A quick aside: some of you may wonder, then, why I labeled this study, “Eternal Security” rather than “Perseverance of the Saints.” The reason is simply that most Christians are familiar with the former but less so with the latter. I asked myself how many would visit this folder if it merely said “Perseverance”. Not many, I fear. So, yes, I confess, the title is a hook to get you into the study.
The doctrine of the Perseverance of the Saints asserts that God will preserve in saving faith those whom he has chosen and called and justified. Perhaps, then, we should refer to the doctrine of the Preservation of God, not in the sense that He needs preserving, but in the sense that He is committed to preserving and protecting and sustaining His elect people in faith and vital union with Jesus Christ.
Yes, I know this raises many questions in your mind. But this is not the place to answer them. I hope and pray that my discussion of the many relevant biblical texts will accomplish that.
So, why do people doubt or deny the doctrine of eternal security? There are several reasons:
1) Tradition: "That's what I was raised to believe. I can't bring myself to believe that mom and dad and the preacher and my friends were wrong." This is a far more powerful influence, subtle and unconscious though it be, than most of us realize. To be open to being persuaded of another view seems like we are saying, “The past was all for nought. It meant nothing.” That is difficult for everyone to cope with.
2) Biblical passages such as Hebrews 6 and 10 that appear to assert explicitly that Christians can forfeit their salvation or fall from grace exercise a considerable influence on many people. I hope you will take the time to carefully read my exposition of them.
3) They fear that if people are told they can't lose their salvation, they will take advantage of this to indulge in gross immorality. They fear it will lead people to think: "If I can't lose my salvation, I'll do whatever I please" (cf. Rom. 6:1ff.). In other words, the legitimate concern for holiness leads some to an illegitimate rejection of security.
4) They have known people who they are convinced are Christians, who later fall away. Believing them to have truly been born again, the only explanation is that they have lost their salvation.
5) Certain religious leaders need people to be insecure in their salvation in order to retain control over them. Fear is a powerful means whereby to keep people under one's religious thumb.

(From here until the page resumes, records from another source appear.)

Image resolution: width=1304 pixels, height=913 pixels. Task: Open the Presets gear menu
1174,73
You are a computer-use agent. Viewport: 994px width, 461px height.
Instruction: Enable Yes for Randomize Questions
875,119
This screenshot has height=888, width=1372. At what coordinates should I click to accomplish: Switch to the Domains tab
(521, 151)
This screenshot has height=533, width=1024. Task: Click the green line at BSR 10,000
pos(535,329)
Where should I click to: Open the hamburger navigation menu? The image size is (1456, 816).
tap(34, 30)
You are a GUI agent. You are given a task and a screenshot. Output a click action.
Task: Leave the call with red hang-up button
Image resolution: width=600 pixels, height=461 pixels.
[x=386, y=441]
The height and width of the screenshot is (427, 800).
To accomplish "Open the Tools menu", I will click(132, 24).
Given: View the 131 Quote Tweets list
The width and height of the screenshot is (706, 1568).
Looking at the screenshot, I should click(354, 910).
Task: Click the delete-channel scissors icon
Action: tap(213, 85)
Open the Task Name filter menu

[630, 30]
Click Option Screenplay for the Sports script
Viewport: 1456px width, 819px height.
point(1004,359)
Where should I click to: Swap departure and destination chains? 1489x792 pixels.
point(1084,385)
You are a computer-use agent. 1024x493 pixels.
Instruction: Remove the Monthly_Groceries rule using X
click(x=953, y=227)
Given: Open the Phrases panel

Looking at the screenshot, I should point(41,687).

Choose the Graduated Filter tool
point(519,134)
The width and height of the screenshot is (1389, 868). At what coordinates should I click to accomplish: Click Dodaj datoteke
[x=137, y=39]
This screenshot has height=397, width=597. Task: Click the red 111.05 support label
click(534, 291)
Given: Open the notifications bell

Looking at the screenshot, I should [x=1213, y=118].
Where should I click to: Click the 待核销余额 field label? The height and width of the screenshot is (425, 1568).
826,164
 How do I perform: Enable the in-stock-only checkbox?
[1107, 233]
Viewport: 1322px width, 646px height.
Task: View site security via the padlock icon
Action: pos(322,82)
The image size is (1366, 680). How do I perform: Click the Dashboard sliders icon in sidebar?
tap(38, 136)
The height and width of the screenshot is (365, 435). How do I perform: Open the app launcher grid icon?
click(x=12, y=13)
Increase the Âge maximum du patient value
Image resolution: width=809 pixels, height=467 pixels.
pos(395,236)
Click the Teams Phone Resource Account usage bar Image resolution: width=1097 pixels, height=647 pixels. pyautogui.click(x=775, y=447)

6) Many believe that eternal security diminishes a person's moral responsibility. It places too much emphasis on God's sovereignty and not enough on human free will.
7) The exhortations in Scripture to be holy, to persevere, to endure, make sense only if the possibility exists that one may choose not to do so.
8) Finally, many fear that if perseverance or security is embraced, people will lose their motivation to pray and pursue holiness and avoid moral compromise. Note well: even if that were true, it isn’t a sufficient reason to reject the doctrine of perseverance. We must affirm or deny perseverance based on what Scripture says, not on what we fear may or may not be the practical consequences of a doctrine. I personally don’t believe that someone who truly understands the doctrine of perseverance will exploit it in this way. But even if they do, the question remains: What saith the Scriptures?
So, I encourage you to begin your study of this issue with the two articles entitled, “A Defense of Perseverance”. From there you can then examine the many biblical texts that are found in this folder. May God give you (and me) the grace to think biblically.